10. “Never Say Goodbye”- Each of the instrumentalists have nice individual moments but the music never quite coheres, while Dylan’s lyrics feel like an unfinished sketch. Somewhat interesting, but ultimately a bit of a misfire.
9. “Tough Mama”- There is a bit of an uneasy mix here between heady, impressive lyrics and the chunky rock conjured by The Band for the song. Dylan feels hemmed in and, as a result, this one never takes off like it might. Plus the phrase “a-hotter than a crotch” should have stayed within the bounds of Bob’s imagination.
8. “Hazel”- The sentiments are nice enough, but they are rendered in lyrics that sound like they could have come from a Dr. Hook single. The good news is that The Band would take the slow-song arrangement of “Hazel” and build on it for their classic “It Takes No Difference” a few years later.
7. “You Angel You”- Planet Waves might be Dylan’s most lovestruck album; at least six of the songs can be considered odes to captivating women. There’s not too much fancy going on in this one, but the players all sound so at ease on the recording that it’s hard not to get swept up in the effortlessness of it all.
6. “Something There Is About You”- At times awkward, at times revelatory, this song is intriguing for the unique ways that it pays tribute to the object of the narrator’s affection. The references to childhood in Minnesota in the wonderful second verse would seem to indicate autobiography. Dylan never makes it that easy though, muddying things up by making metaphorical references to sabres and batons that sound more like something from Don Quixote.
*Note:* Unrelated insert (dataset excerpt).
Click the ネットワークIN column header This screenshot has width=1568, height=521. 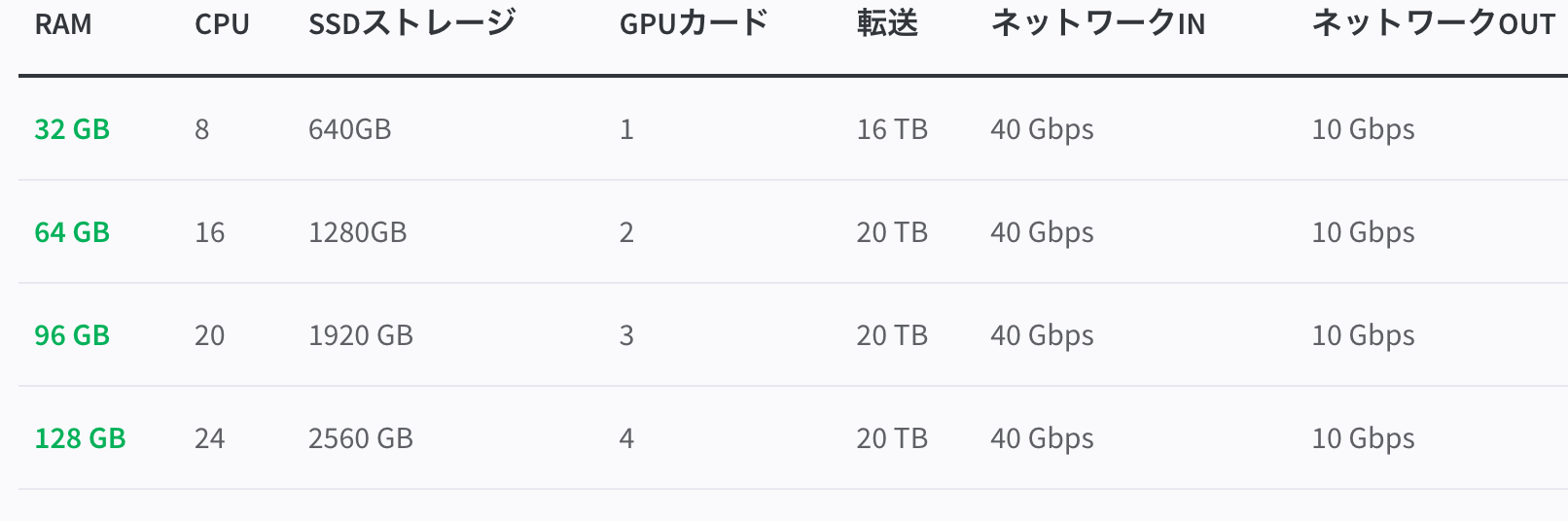[x=1097, y=24]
The Band provides one of their inimitable, weightless performances that encase the singer in a gorgeous glow.
5. “On A Night Like This”- On the surface, it’s not all that different from songs like “I’ll Be Your Baby Tonight” or “Tonight I’ll Be Staying Here With You” in that it’s about shutting out the world and enjoying some alone time with a significant other. But swathed in Garth Hudson’s joyous accordion and containing references to reminiscences and déjà vu, it’s easy to hear this one as a celebration of the reunion of Bob and The Band, especially considering it’s the album’s opening track.
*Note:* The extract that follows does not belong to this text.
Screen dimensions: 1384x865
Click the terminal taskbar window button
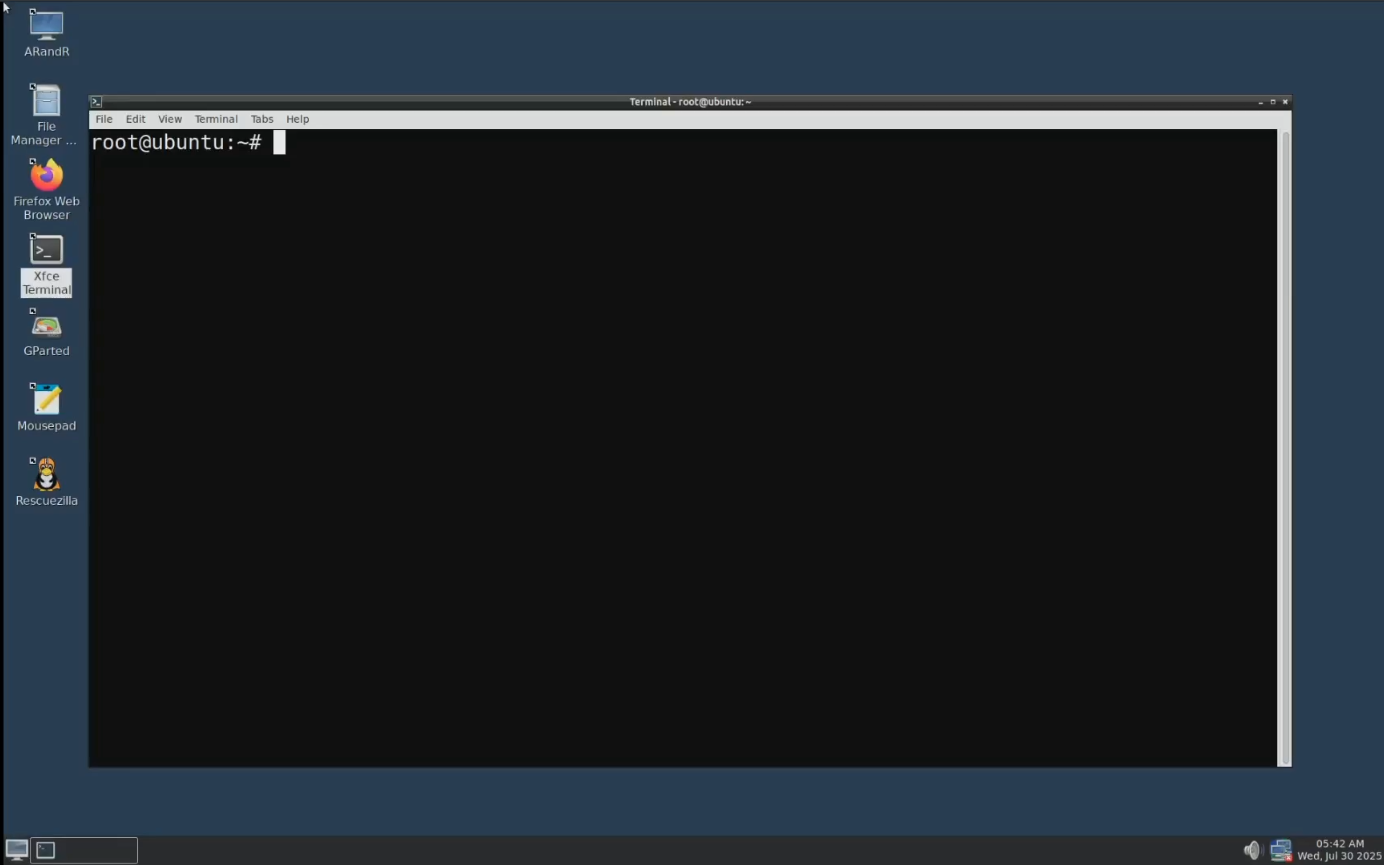click(85, 850)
4. “Wedding Song”- Bob let The Band take five for the closing track, dusting off the acoustic and the harmonica and going to town on this testimonial to an all-encompassing love. There are just enough hints of darkness to keep this one from being sappy, and the focused intensity of the vocal is potent almost to the point of being harrowingly so.
3. “Dirge”- Whether Dylan is signing to a woman or to a drug, the intent is the same: To cast out the presence that is haunting him and revealing his worst self. Much of the song’s success comes from the mesmerizing duet between Robbie Robertson’s acoustic guitar and Dylan’s stutter-stepping, intuitive piano chords. Bob also provides a terrific vocal, all stark howls that strive for catharsis but end up simply baring more wounds. In its way, this song, perhaps more than any other on the album, signals the ultimate return to elite form that Dylan’s lyrics would take on his next album, Blood On The Tracks.
2. “Forever Young”- Now this is more like it. The magical, improvisational chemistry of The Basement Tapes met its logical, mature conclusion in this expertly-crafted, undeniably moving musical performance that can convey the intended message without a single word. Dylan steps up and delivers one of his most heartfelt set of lyrics. The placid wisdom of the verses is contrasted by the wailing vocals in the refrain, desperate and fearing like any sane father who sends his children into this unforgiving world rightfully should be.
1. “Going Going Gone”- This is one of Dylan’s most underrated classics, with nary an ounce of flab on it. The Band’s performance is both pristine and powerful, with special props going to both the herky-jerky rhythm section of Rick Danko and Levon Helm and to Robbie Robertson’s stinging licks that punctuate each verse. Dylan’s narrator seems to have reached a metaphorical point of no return, possibly driven by a break-up, but there is a certain amount of freedom in his banishment of all hope. (After all, as a wise man once said, “When you got nothing, you got nothing to lose.”) That home-run call refrain could either be a final lament or a new beginning, or maybe both somehow.